→ **WRITTEN REQUEST**:
Reproduce verbatim the lines from the line with "You are a computer-use agent." up to and including the line with "This screenshot has width=955, height=476.".

→ **MATERIAL PROVIDED**:
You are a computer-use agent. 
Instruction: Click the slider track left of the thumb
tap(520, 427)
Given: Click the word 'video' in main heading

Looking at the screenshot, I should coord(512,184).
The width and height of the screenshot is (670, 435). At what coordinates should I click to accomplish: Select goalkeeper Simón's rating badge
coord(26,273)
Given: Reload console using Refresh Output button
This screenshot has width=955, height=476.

--

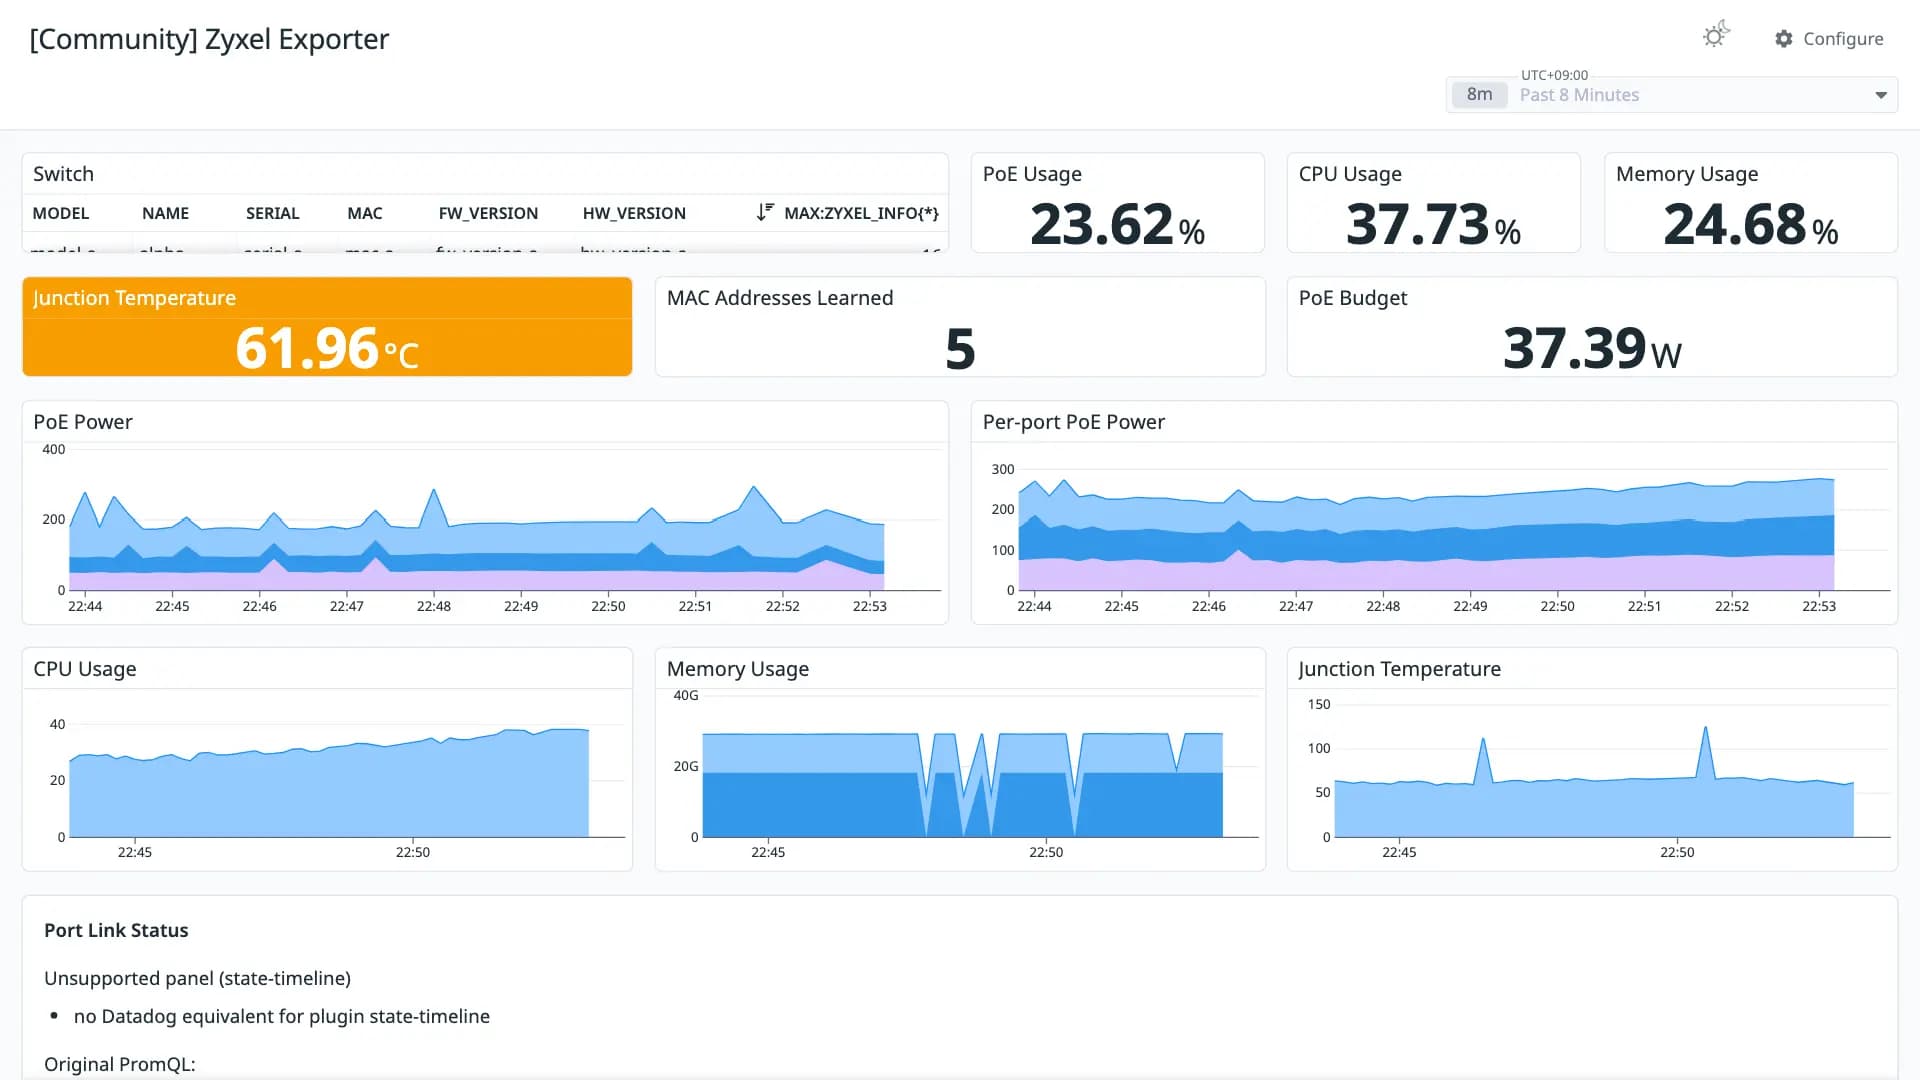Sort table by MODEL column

...

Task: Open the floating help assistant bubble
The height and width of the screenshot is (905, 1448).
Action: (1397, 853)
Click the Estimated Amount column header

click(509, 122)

→ **OUTPUT BELOW**:
You are a computer-use agent. 
Instruction: Click the slider track left of the thumb
tap(520, 427)
Given: Click the word 'video' in main heading

Looking at the screenshot, I should coord(512,184).
The width and height of the screenshot is (670, 435). At what coordinates should I click to accomplish: Select goalkeeper Simón's rating badge
coord(26,273)
Given: Reload console using Refresh Output button
This screenshot has width=955, height=476.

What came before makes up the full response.